Horror flirts with taboo, teases decency, and sometimes comes right out and has sex with a monster. Most often this is a violation of the flesh, but we’re most interested in films and characters that are pretty OK with it. Most of those movies are gloriously bonkers. We count down our favs in episode 225:
5. The Shape of Water (2017)
An unforgettable Sally Hawkins—an actor who has never hit a false note in her long and underappreciated career—gets her chance to lead a big, big show.
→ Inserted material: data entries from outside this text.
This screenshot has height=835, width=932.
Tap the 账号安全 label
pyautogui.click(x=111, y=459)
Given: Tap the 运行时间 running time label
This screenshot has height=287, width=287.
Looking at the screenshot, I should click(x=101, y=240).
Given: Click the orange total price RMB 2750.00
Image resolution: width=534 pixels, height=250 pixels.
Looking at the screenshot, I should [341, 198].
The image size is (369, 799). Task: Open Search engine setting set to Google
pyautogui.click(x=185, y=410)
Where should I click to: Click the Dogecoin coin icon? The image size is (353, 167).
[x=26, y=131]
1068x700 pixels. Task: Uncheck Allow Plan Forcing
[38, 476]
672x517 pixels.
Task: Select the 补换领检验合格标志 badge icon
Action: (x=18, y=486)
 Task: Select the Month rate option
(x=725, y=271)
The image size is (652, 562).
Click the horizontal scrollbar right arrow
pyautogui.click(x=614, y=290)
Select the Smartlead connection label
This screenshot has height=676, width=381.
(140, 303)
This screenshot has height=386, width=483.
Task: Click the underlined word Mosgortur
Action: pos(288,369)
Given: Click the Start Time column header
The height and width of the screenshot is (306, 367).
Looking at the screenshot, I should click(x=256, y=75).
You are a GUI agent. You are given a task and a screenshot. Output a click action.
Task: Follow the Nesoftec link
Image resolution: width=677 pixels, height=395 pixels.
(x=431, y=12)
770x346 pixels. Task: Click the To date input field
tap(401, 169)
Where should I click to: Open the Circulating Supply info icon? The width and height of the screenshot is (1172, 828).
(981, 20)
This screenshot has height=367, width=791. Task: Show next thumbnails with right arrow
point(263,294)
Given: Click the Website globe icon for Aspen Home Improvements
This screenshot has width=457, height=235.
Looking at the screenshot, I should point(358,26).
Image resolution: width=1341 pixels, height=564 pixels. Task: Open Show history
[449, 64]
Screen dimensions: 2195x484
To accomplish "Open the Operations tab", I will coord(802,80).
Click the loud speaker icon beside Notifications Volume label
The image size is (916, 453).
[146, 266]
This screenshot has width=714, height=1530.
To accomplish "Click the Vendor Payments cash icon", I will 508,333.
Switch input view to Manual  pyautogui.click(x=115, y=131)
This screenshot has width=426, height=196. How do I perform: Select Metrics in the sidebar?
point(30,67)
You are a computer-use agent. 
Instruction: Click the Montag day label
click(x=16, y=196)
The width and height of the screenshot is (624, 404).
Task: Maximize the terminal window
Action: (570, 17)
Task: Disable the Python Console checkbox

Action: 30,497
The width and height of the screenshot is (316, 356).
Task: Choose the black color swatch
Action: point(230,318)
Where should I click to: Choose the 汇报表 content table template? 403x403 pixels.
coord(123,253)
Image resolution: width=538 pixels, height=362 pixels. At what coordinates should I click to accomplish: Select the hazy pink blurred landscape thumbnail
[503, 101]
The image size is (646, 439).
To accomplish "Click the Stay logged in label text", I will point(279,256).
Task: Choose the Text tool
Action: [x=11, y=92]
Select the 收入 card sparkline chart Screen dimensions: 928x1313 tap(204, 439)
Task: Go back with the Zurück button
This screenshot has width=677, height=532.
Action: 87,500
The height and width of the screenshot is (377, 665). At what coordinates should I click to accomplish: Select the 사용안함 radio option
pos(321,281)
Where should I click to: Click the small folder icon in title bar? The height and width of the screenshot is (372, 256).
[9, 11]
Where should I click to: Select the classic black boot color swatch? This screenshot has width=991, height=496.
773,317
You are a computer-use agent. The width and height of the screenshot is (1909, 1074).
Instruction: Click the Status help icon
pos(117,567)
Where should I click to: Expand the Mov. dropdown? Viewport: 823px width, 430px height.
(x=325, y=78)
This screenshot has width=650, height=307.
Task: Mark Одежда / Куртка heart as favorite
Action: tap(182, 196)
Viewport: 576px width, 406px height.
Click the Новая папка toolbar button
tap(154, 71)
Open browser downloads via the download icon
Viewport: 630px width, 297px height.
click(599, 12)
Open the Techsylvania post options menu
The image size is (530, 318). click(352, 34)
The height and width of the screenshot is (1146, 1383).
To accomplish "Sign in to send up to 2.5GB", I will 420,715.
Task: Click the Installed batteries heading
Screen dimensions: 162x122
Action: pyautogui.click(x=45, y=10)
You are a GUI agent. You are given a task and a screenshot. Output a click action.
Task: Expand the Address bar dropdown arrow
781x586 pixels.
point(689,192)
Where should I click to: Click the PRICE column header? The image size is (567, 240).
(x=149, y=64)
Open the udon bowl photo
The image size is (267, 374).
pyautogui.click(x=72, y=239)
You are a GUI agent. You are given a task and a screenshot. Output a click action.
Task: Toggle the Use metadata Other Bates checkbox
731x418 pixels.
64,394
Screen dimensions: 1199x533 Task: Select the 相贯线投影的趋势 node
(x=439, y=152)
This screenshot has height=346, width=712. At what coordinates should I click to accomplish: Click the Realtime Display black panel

She plays Elisa, a mute woman on the janitorial team for a research institute in Cold War-era Baltimore.
Enter one night a malevolent man (Michael Shannon), and a mysterious container. Color Elisa intrigued.
In its own way, The Creature from the Black Lagoon is a tragic romance. But what if it weren’t? Tragic, I mean. What if beauty loved the beast?
Writer/director Guillermo del Toro is an overt romantic. So many of his films—Cronos, The Devil’s Backbone, Crimson Peak—swim in romance, but he’s never made as dreamily romantic or hypnotically sensual a film as The Shape of Water.
4. Spring (2014)
Evan (a spot-on Lou Taylor Pucci) has hit a rough patch. After nursing his ailing mother for two years, Evan finds himself in a bar fight just hours after her funeral. With grief dogging him and the cops looking to bring him in, he grabs his passport and heads to the first international location available: Italy.
It’s a wise setup, and an earnest Pucci delivers the tender, open performance the film requires. He’s matched by the mysterious Nadia Hilker as Louise, the beautiful stranger who captivates Evan.
At its core, Spring is a love story that animates the fear of commitment in a way few others do. The film’s entire aesthetic animates the idea of the natural world’s overwhelming beauty and danger. It’s a vision that’s equally suited to a sweeping romance or a monster movie, and since you’ll have a hard time determining which of those labels best fits Spring, it’s a good look.
3. The Untamed (2016)
Sexual frustration leads to a lot of bad choices, but sexual satisfaction may be the real monster in Amat Escalante’s wild scifi/horror flick.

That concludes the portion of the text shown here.